Do we have a right to disinter these creatures from their sleeping places
where Mother Nature long ago placed them, most likely for evolutionary
progress, to boost the ego and career of scientists eager to make a name for
themselves with some extraordinary find? Take the ancient Wooly Mammoth that
not long ago was chiseled from the ancient ice it had occupied for many
millennia. Why? Because a certain French scientist thought it would be "fun"
to reproduce it with modern-day cloning techniques. No specific driving
scientific need or reason to do such a task just because. Bring it back to
life, let it roam an Earth it has no genetic memory of nor place in. And did
any of those scientists consider, I wonder, what that creature had riding
onboard in its hair, under its nails, in its skin, that perhaps woke up and
came to life when its icy tomb melted, like Vreeland's 250 million year-old
bacterium, that has now, perhaps, been released back into a world it was
never meant to occupy as scientists picked and prodded its host with
biopsies for viable DNA cloning material?

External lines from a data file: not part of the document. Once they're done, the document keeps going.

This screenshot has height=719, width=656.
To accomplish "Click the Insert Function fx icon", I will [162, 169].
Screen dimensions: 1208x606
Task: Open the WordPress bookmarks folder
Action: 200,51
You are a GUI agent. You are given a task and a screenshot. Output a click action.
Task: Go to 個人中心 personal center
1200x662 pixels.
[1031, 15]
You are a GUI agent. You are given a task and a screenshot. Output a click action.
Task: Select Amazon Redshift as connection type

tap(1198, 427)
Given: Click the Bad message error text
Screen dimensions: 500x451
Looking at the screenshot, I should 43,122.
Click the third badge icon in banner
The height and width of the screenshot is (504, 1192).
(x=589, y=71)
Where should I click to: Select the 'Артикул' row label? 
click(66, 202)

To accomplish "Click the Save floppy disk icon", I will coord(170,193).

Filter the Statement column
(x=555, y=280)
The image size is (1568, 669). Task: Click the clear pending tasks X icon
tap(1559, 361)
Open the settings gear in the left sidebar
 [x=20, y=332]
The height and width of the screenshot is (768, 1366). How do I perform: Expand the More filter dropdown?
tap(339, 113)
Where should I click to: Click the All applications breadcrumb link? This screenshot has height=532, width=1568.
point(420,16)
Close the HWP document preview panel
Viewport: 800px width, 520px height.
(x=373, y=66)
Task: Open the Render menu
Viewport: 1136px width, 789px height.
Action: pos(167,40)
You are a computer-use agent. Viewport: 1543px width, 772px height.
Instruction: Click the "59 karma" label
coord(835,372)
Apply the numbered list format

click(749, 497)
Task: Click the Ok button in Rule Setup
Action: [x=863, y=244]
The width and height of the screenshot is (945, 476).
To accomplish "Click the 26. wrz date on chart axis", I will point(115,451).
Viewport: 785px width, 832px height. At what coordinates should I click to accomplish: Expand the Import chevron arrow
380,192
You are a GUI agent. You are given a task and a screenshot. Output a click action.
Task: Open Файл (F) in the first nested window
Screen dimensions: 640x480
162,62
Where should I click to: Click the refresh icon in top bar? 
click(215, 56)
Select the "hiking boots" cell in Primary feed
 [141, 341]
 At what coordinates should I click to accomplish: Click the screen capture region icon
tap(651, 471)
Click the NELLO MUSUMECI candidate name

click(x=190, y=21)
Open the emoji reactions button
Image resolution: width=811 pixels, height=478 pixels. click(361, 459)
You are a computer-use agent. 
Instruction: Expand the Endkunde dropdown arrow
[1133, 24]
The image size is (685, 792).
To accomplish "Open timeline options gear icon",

We don't know the world where these organisms came from. It is a world that
has been gone for over 250 million years; a world devoid of human life. Do we
really want to revive bacterium, and perhaps an ancient world of heretofore
unknown disease that quite likely could have been responsible for the demise
of other unknown creatures who may have inhabited the Earth long before we
did? Can we afford to so arrogantly second-guess and supersede the intent of
the wisdom of the Universe in terminating the lifespan of one creature so
that another creature may live and make its contribution to the evolutionary
life cycle? And at what price do we do so?